> [EXERCISE BRIEF] Take the entries below and return them unchanged.
Start of Block
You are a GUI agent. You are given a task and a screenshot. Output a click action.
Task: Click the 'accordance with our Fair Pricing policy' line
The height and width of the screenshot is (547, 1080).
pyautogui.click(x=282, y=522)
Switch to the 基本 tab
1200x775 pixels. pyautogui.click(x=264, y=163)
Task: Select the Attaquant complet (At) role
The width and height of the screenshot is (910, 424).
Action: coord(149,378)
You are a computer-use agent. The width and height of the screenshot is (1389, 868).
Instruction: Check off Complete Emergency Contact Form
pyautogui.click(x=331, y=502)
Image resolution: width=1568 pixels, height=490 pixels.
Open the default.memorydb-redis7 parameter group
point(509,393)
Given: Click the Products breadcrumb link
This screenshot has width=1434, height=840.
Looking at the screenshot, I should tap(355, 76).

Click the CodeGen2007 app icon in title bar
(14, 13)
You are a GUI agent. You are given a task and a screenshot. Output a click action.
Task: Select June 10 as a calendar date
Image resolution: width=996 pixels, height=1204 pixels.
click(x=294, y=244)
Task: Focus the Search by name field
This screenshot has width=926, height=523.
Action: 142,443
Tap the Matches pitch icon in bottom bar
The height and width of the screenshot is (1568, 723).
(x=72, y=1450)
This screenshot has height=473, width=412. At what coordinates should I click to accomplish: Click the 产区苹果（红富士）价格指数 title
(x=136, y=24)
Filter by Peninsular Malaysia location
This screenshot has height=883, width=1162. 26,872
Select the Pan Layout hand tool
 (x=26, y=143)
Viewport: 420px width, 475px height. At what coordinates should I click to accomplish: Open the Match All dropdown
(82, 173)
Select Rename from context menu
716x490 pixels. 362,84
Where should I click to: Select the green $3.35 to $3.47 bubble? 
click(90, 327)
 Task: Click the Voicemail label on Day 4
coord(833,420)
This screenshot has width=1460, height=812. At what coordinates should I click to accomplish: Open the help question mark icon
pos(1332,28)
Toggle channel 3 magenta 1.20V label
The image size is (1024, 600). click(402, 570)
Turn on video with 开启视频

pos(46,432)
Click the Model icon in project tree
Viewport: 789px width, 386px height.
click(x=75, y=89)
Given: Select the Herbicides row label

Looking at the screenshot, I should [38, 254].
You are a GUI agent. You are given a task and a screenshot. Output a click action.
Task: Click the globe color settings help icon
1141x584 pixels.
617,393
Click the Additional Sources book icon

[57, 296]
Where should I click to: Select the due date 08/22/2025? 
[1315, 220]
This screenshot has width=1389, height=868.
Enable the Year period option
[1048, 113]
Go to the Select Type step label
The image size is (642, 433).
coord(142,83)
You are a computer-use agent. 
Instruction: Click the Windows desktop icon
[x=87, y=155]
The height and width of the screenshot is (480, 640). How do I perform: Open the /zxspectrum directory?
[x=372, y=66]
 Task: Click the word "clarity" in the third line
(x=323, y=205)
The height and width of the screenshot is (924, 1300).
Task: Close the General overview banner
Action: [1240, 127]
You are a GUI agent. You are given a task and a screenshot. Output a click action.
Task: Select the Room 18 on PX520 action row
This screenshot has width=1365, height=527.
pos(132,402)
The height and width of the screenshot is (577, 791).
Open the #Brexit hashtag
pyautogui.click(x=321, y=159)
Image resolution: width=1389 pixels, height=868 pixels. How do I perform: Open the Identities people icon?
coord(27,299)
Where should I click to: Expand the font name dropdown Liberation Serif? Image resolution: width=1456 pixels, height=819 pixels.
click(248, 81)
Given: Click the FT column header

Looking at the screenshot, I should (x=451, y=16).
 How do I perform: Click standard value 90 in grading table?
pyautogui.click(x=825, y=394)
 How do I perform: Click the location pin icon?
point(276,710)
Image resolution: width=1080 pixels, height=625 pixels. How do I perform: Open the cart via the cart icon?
End of Block
> [ANSWER BOX]
You are a GUI agent. You are given a task and a screenshot. Output a click action.
Task: Click the 'accordance with our Fair Pricing policy' line
The height and width of the screenshot is (547, 1080).
pyautogui.click(x=282, y=522)
Switch to the 基本 tab
1200x775 pixels. pyautogui.click(x=264, y=163)
Task: Select the Attaquant complet (At) role
The width and height of the screenshot is (910, 424).
Action: coord(149,378)
You are a computer-use agent. The width and height of the screenshot is (1389, 868).
Instruction: Check off Complete Emergency Contact Form
pyautogui.click(x=331, y=502)
Image resolution: width=1568 pixels, height=490 pixels.
Open the default.memorydb-redis7 parameter group
point(509,393)
Given: Click the Products breadcrumb link
This screenshot has width=1434, height=840.
Looking at the screenshot, I should tap(355, 76).

Click the CodeGen2007 app icon in title bar
(14, 13)
You are a GUI agent. You are given a task and a screenshot. Output a click action.
Task: Select June 10 as a calendar date
Image resolution: width=996 pixels, height=1204 pixels.
click(x=294, y=244)
Task: Focus the Search by name field
This screenshot has width=926, height=523.
Action: 142,443
Tap the Matches pitch icon in bottom bar
The height and width of the screenshot is (1568, 723).
(x=72, y=1450)
This screenshot has height=473, width=412. At what coordinates should I click to accomplish: Click the 产区苹果（红富士）价格指数 title
(x=136, y=24)
Filter by Peninsular Malaysia location
This screenshot has height=883, width=1162. 26,872
Select the Pan Layout hand tool
 (x=26, y=143)
Viewport: 420px width, 475px height. At what coordinates should I click to accomplish: Open the Match All dropdown
(82, 173)
Select Rename from context menu
716x490 pixels. 362,84
Where should I click to: Select the green $3.35 to $3.47 bubble? 
click(90, 327)
 Task: Click the Voicemail label on Day 4
coord(833,420)
This screenshot has width=1460, height=812. At what coordinates should I click to accomplish: Open the help question mark icon
pos(1332,28)
Toggle channel 3 magenta 1.20V label
The image size is (1024, 600). click(402, 570)
Turn on video with 开启视频

pos(46,432)
Click the Model icon in project tree
Viewport: 789px width, 386px height.
click(x=75, y=89)
Given: Select the Herbicides row label

Looking at the screenshot, I should [38, 254].
You are a GUI agent. You are given a task and a screenshot. Output a click action.
Task: Click the globe color settings help icon
1141x584 pixels.
617,393
Click the Additional Sources book icon

[57, 296]
Where should I click to: Select the due date 08/22/2025? 
[1315, 220]
This screenshot has width=1389, height=868.
Enable the Year period option
[1048, 113]
Go to the Select Type step label
The image size is (642, 433).
coord(142,83)
You are a computer-use agent. 
Instruction: Click the Windows desktop icon
[x=87, y=155]
The height and width of the screenshot is (480, 640). How do I perform: Open the /zxspectrum directory?
[x=372, y=66]
 Task: Click the word "clarity" in the third line
(x=323, y=205)
The height and width of the screenshot is (924, 1300).
Task: Close the General overview banner
Action: [1240, 127]
You are a GUI agent. You are given a task and a screenshot. Output a click action.
Task: Select the Room 18 on PX520 action row
This screenshot has width=1365, height=527.
pos(132,402)
The height and width of the screenshot is (577, 791).
Open the #Brexit hashtag
pyautogui.click(x=321, y=159)
Image resolution: width=1389 pixels, height=868 pixels. How do I perform: Open the Identities people icon?
coord(27,299)
Where should I click to: Expand the font name dropdown Liberation Serif? Image resolution: width=1456 pixels, height=819 pixels.
click(248, 81)
Given: Click the FT column header

Looking at the screenshot, I should (x=451, y=16).
 How do I perform: Click standard value 90 in grading table?
pyautogui.click(x=825, y=394)
 How do I perform: Click the location pin icon?
point(276,710)
Image resolution: width=1080 pixels, height=625 pixels. How do I perform: Open the cart via the cart icon?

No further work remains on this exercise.